Actually, this helps out a lot Drum. I'm pretty okay with the sound on my snare and bass, it is the toms that I'm just not happy with. I think I have them now to where they are way to deep...but can't seem to get the sound I want. I'm probably leaning towards giving something a try, I'll have to go and check some out and see what's out there and what I can afford.
Thanks everyone!
Here's how I tune...took me almost 20 years to learn to do this by ear and feel!
Put the batter head on with all of the lugs just finger tight, then take a drum key in each hand and tighten the lugs in pairs 1/4 turn each, then again another 1/4 turn each in pairs. Now press your finger into the center of the head (fairly hard, you want to put tension on the head) and look for any wrinkles. Tighten the nearest lug if you see a wrinkle. Go up in pairs another turn and then tap the head lightly with a stick at each lug. You don't have to get each lug exactly in tune with the one next to it, just listen for any that are way higher or lower pitch, and adjust them so that they are all about the same pitch..
Now flip the drum over and do the same thing with the resonant head, get it 2 to 3 1/4 turns past finger tight and make sure that the lugs are roughly in tune all the way around. Flip the drum back over and (this is important!) put it back onto any mounting hardware (stand or floor tom legs or rack tom mount). There's no sense tuning a drum and then mounting it back to your kit and the mounting hardware changing the resonance of the drum!

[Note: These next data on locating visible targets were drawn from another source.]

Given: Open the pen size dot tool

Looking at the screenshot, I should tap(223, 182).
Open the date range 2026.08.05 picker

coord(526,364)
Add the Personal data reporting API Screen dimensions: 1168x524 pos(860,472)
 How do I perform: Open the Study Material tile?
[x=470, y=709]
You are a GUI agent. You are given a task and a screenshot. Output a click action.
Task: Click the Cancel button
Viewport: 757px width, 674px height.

Tap the batter head and adjust the
resonant head until you get the pitch you are looking for and the drum starts to sing out. Make major adjustments to the resonant head and minor adjustments to the batter head to get the batter in relative tune with the bottom (slightly higher or lower, depending on how you like it to sound). This gives me a good fundamental note and a resonant sound.
The other thing is to listen to how your drum really sounds, and don't try to get a dead, compressed, heavily EQ-ed "recorded" sound out of an acoustic drum. Microphones pick up different sounds 1" away from the tom than your ears will pick up 2' from the drum, or a listener will 10' away.